You cannot negotiate on gun control until you agree on what it means. At this point the concept is a slippery slope that could lead anywhere, depending on who you ask.
My own opinion is that any gun law that doesn't keep guns away from criminals isn't worth pursuing.
Rocky has it right.. there are plenty of laws on the books that should have stopped most of this madness if THEY WERE ENFORCED! The Navy yard shooter should have been placed on a do not sell list. So should have the theater shooter, the Sandy hook shooter was known to be a bit off the tracks (and he was denied a gun purchase and found a place to steal his weapons), the Army knew that the Ft. Hood shooter was going off the rails a long time before that happened too. More laws would not stop this if they are not going to be enforced and the criminals (by definition) are not going to abide by them. When these mad men do their evil and make the press, why call for even more that only infringe on those of us that do follow the laws. Why impede the 100's of 1000's of citizens who stop this kind of thing every year (that the press refuses to report on)? If there is going to be any kind of progress against this madness, it is going to be a societal change, not more laws that force Americans to become sitting ducks with a rape whistle and a sharp pencil praying for the police to get there in time when only seconds count.

EXERCISES TO COMPLETE:
1) Decide whether each statement agrees with the gun control passage, and answer yes or no with the deciding words quoted exactly: (a) The Sandy Hook shooter was denied a gun purchase. (b) The writer sees more laws as the path to progress against the madness. (c) The Army had no warning about the Ft. Hood shooter beforehand.
2) Duplicate the gun control passage from "You cannot negotiate" to "isn't worth pursuing.".
3) Please pick up the gun control passage after its last sentence and continue writing it.

Rows from a pointing dataset:
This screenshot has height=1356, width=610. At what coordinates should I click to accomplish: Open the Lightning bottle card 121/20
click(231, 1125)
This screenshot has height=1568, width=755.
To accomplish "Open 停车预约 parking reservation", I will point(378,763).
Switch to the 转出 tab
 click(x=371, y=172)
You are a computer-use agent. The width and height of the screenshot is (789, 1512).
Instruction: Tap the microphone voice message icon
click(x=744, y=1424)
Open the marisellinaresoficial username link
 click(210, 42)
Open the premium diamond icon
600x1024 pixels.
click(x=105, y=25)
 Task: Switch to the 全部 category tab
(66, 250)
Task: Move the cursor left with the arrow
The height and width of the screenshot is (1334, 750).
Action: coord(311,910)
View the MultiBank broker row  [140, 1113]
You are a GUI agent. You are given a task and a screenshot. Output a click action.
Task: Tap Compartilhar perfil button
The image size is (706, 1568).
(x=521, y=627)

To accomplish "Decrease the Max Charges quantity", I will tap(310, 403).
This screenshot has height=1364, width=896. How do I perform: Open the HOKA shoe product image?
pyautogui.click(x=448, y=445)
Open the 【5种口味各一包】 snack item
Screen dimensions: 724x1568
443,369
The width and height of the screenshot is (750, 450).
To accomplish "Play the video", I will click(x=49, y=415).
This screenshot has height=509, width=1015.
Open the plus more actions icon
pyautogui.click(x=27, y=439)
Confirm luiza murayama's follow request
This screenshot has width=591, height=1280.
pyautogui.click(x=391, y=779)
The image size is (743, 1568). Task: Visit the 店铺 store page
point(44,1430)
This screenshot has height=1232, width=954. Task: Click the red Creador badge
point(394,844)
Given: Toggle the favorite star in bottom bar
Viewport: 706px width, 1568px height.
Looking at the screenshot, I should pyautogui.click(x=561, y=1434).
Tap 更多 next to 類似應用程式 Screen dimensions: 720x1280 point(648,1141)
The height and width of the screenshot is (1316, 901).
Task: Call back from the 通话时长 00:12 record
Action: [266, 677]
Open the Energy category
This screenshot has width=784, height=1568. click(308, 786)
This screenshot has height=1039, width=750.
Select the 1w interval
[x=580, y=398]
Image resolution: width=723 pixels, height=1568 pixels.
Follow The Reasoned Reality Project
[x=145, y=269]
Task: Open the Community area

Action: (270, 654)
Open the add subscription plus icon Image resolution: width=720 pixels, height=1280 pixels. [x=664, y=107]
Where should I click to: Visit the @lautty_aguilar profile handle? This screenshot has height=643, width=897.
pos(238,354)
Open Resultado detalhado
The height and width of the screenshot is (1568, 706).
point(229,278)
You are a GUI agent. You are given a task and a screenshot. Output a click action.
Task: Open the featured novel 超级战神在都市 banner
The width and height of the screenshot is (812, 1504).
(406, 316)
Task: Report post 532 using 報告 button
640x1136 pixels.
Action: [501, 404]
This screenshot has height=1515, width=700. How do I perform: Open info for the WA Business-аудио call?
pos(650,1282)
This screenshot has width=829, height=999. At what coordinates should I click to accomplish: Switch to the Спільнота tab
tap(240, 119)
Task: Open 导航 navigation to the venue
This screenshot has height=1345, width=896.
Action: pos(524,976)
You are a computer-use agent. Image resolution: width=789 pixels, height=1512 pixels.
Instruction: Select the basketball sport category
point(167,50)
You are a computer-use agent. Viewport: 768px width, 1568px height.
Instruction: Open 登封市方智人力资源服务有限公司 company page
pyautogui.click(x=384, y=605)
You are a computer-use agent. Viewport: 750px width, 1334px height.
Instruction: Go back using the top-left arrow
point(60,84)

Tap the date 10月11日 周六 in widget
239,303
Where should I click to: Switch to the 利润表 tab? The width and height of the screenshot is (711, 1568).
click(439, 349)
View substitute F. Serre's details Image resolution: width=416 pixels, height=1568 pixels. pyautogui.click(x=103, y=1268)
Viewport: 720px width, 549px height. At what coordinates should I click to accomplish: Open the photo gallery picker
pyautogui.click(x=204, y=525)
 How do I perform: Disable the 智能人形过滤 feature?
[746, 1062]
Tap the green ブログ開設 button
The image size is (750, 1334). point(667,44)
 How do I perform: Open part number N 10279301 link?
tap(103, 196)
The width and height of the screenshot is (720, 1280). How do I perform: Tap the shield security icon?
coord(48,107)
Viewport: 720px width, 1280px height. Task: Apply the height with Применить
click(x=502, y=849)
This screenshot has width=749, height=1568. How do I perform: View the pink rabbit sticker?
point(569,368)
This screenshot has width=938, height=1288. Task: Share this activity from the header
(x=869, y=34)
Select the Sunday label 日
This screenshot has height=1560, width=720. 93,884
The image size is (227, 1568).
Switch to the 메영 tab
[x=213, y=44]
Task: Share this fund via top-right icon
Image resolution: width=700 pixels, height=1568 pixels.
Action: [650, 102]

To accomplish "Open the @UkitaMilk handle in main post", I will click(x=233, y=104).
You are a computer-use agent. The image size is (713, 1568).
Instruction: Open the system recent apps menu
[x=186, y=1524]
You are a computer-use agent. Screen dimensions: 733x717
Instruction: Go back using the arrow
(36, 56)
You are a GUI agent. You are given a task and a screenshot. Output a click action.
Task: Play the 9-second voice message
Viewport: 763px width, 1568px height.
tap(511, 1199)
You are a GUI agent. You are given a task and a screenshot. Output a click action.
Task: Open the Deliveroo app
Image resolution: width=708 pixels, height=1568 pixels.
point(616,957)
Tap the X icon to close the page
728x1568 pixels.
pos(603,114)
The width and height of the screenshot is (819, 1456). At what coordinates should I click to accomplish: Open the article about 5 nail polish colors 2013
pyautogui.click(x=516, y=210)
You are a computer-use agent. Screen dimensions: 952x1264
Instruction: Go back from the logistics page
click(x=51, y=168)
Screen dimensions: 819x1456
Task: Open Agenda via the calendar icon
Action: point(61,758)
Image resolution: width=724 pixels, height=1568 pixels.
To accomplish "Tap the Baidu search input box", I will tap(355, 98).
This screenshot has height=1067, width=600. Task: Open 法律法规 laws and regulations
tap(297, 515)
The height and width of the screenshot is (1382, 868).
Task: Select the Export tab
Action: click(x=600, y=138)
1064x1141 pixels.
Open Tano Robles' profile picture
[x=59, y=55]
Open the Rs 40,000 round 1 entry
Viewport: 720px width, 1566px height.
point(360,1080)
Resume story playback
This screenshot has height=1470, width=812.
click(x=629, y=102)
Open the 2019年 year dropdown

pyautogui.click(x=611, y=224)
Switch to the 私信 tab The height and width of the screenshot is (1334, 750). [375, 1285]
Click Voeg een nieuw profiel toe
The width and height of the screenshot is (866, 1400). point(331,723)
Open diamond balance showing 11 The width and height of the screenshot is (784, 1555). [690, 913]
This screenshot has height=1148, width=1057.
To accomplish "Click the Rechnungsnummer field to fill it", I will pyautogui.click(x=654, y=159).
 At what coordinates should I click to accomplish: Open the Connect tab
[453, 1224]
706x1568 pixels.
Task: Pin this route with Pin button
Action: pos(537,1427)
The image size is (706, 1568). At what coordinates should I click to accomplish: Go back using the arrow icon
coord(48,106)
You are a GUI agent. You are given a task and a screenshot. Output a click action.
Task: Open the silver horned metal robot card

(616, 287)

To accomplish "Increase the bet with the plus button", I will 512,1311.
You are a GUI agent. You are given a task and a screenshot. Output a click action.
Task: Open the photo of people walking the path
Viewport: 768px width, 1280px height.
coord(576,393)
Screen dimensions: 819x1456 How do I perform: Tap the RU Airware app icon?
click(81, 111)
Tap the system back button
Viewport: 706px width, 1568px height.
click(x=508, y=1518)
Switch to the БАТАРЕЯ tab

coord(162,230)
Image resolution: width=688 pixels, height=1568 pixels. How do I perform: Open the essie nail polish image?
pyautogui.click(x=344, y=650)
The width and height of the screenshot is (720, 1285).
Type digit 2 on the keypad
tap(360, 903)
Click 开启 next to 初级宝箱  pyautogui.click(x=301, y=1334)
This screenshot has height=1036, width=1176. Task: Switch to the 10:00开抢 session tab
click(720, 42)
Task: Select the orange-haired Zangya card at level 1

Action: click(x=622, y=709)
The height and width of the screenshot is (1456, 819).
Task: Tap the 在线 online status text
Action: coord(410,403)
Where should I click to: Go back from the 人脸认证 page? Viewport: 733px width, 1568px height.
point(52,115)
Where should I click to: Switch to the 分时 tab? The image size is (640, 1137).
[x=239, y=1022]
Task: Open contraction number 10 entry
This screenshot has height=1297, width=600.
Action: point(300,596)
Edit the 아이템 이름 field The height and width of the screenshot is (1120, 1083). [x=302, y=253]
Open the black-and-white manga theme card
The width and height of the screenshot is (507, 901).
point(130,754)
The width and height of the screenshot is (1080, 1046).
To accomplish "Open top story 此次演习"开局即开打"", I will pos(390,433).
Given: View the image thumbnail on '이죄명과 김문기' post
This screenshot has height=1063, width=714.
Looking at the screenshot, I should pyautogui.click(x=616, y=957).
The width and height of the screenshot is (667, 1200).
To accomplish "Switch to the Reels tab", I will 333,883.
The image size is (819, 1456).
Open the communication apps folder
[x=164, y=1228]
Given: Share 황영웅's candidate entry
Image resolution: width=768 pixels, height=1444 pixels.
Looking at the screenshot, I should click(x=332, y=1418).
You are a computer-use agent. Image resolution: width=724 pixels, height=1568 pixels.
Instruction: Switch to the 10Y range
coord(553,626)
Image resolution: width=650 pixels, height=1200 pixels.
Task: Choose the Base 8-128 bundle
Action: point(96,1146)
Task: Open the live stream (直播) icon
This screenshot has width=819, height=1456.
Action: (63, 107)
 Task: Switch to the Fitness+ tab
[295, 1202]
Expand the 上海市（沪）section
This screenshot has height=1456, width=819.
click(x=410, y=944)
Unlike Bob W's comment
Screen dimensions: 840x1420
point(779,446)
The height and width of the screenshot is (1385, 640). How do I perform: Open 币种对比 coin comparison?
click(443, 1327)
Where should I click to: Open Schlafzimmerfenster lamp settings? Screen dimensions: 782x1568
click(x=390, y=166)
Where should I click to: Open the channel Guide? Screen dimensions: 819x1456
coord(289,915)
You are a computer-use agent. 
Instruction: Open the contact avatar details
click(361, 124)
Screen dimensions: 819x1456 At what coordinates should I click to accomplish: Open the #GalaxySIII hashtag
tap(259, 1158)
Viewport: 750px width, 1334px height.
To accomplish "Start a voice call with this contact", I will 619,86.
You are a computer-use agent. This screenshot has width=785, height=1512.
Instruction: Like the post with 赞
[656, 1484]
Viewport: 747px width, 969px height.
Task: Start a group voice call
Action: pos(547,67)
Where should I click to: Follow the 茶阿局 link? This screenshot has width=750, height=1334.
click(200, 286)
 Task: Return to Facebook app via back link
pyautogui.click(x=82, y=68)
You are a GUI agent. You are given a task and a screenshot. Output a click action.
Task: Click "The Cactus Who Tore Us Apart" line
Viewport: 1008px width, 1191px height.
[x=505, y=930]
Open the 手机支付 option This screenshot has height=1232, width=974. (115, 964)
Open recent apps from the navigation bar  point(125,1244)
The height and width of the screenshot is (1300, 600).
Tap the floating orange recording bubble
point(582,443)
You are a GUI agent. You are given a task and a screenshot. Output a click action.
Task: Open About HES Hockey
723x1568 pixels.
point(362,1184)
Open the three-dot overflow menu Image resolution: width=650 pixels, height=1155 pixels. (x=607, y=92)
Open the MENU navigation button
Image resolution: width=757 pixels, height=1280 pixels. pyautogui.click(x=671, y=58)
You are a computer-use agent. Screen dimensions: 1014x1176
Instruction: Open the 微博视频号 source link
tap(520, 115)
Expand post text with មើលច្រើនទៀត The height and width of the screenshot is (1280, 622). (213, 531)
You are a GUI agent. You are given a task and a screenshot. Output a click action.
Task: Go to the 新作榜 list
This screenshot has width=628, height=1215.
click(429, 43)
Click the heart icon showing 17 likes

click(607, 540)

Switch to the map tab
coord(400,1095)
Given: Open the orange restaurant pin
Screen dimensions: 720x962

TASK-BY-TASK ANSWERS:
1)
(a) Yes: "he was denied a gun purchase and found a place to steal his weapons"
(b) No: "it is going to be a societal change, not more laws"
(c) No: "the Army knew that the Ft. Hood shooter was going off the rails a long time before that happened too"

2)
You cannot negotiate on gun control until you agree on what it means. At this point the concept is a slippery slope that could lead anywhere, depending on who you ask.
My own opinion is that any gun law that doesn't keep guns away from criminals isn't worth pursuing.

3)
The biggest problem with these laws is NO enforcement. We have local politicians that wont we have the same problem all over this Country. Case in point the Navy yard shooter. Why was his name not put in a data base for for do not sell? Politics thats why. Back ground checks can and will work the TSA uses them on do not fly list's but you need the American people to demand that law enforcement comply to the law. Back ground checks are not gun control its people control and thats what needs done.
Yes or no.
Black and white.
Jim, I know that you have great passion about this. So do victims of violence. So do people who live in fear, and think rounding up guns will make us more secure.
I'm trying to argue here that we have to drop the yes or no. Once we acknowledge that we already have a certain level of gun control, and most of our arguments are about where to draw that line, then we can speak as human beings instead of ideologues.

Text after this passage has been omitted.